Reset is a song without those pesky words to add meaning, does this help?

"In general I find it a little easier to work on tracks that have no lyrics as briefs are a bit more open and you can be a bit more freeform in the edit, although artists are usually fairly understanding when you mess about with their track."

Indeed TTT were happy to add extra track for the video. And for his latest video Emmy the Great has allowed him to go on a "diversion" from the track for a couple of minutes.

The extra few seconds on 'Reset' is gratefully received. It's a great video, capturing the energy of a great song and it's also a triumph of Boyle's animation.

"My background is in animation and doing it myself was how I first started getting commissions."

Boyle has continued to stick with it.

"Now it's a budget thing. Much as though I'd love to work with an artist who could afford for me to shoot a boat from a helicopter (I'm talking to you, T-Pain), at the moment it's more likely that I'll have to use a 3d boat."

Animation might be cheaper, but with constant updates those cost must spiral, surely?

"I use a combination of 2d and 3d animation packages and NLE's - whatever works for the job really. The only piece of technology that gets updated fairly regularly would be the camera that I shoot on as there's always something available to rent that needs less light and looks better."

Boyle now has a core team around him. He uses the same DOP and Art Director in all his videos. The team on all the videos might be the same but Boyle doesn't like to tread the same ground twice: "I'm wary of stamping work to the extent that you're only making variations on a theme," he says.

He certainly has variety. There's the video for 'Whiplash', by Little Fish, a black and white offering where the lead singer puts in one hell of a performance. Then there's 'I'm Not Gonna Teach Your Boyfriend How to Dance With You' by Black Kids. A song and video which should produce instant recall as it became the official and ever present theme of 2007. Boyle's also directed 'Tatoo' by the Who, a video which has no live action and is 100% animated.

One of my favourite Boyle videos is for the song 'Down', by the two-piece outfit Summer Camp. It's inspired by John Carpenter and the tumblr, 'If We Don't, Remember Me'. It also shows the sheer number of favours you have to call in to make a video (pretty sure the drummer from Brontide is in there somewhere).

Here he is talking about it.

"The concept was to make a series of looping Tim Burton/John Carpenter moments. A cross between Beetlejuice and Halloween.

"There were two main challenges in making the video. Firstly, technically shooting it so that it would all loop. Secondly, a tiny budget.

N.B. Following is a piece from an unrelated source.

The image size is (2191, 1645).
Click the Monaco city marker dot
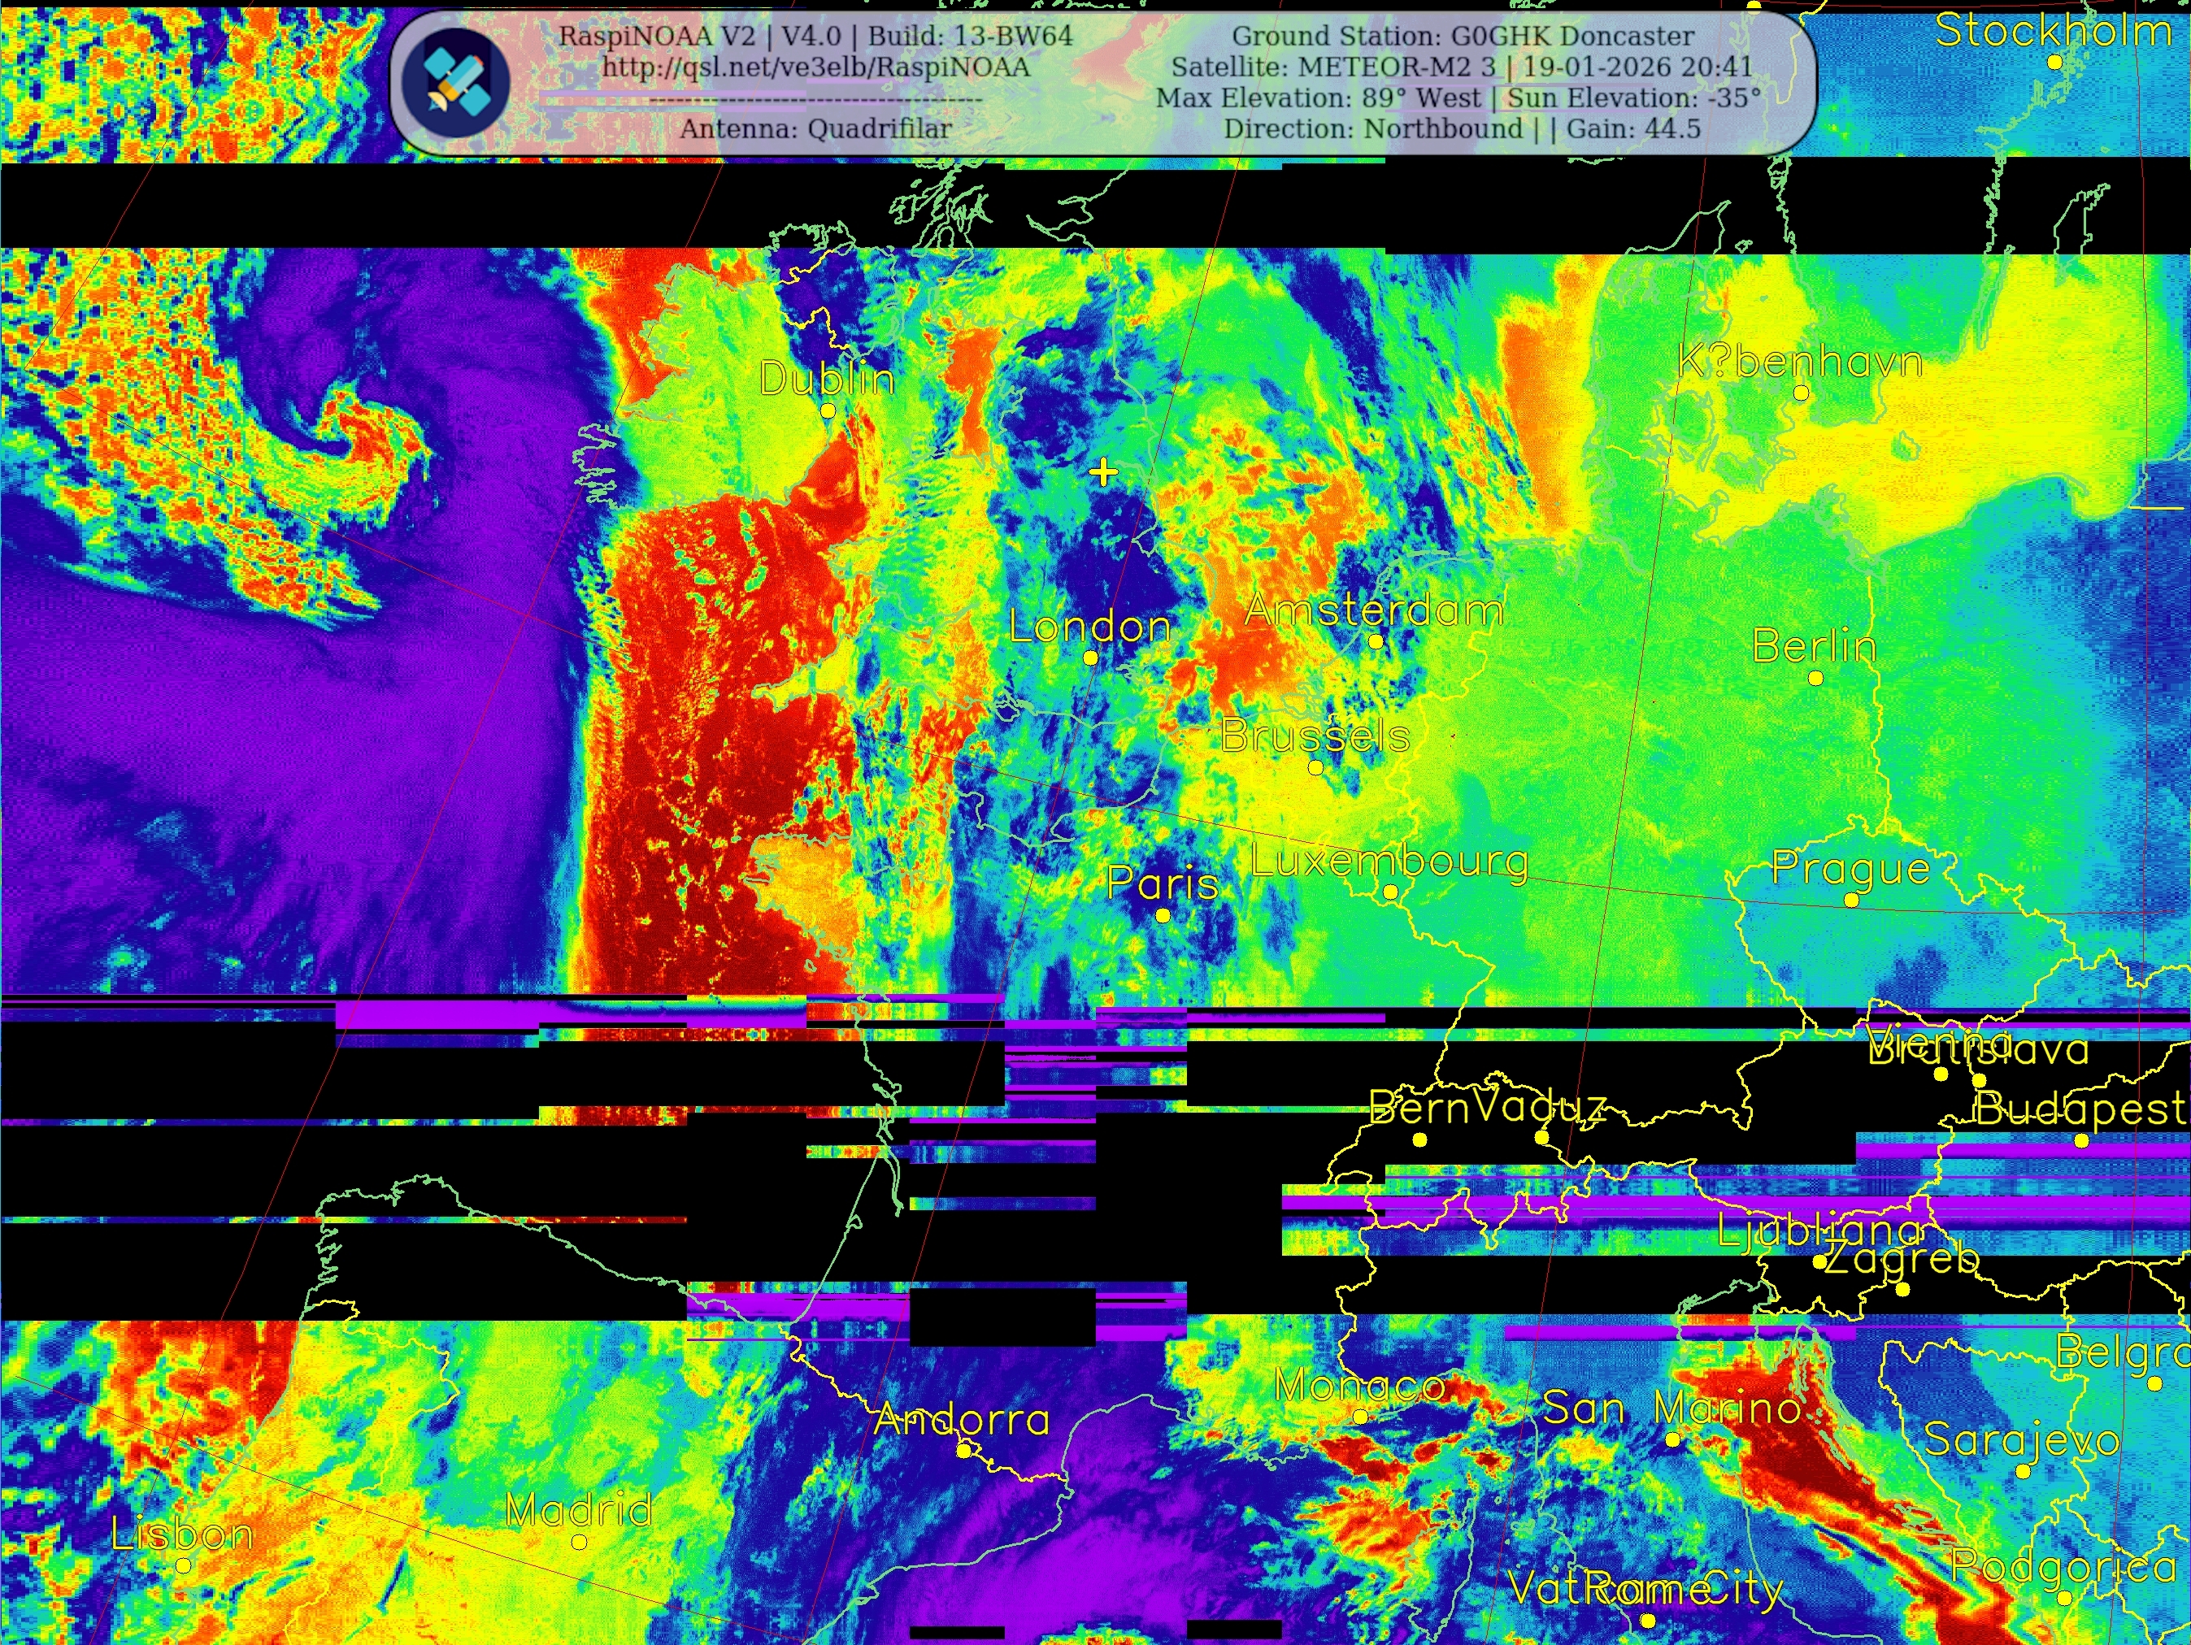coord(1361,1417)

"The looping shots were made by finding actions that could be repeated live, i.e. shooting someone flicking the jelly repeatedly, then isolating the movement in post and freezing the rest of the frame. The budget issue was solved by getting a bunch of people to work for free, shooting in a friend's house, and borrowing a camera. In various shots you can see me, my flatmates, my girlfriend, the production manager, the 1st AD and the Art director. Basically I burnt all my favours for a year in 180 seconds!"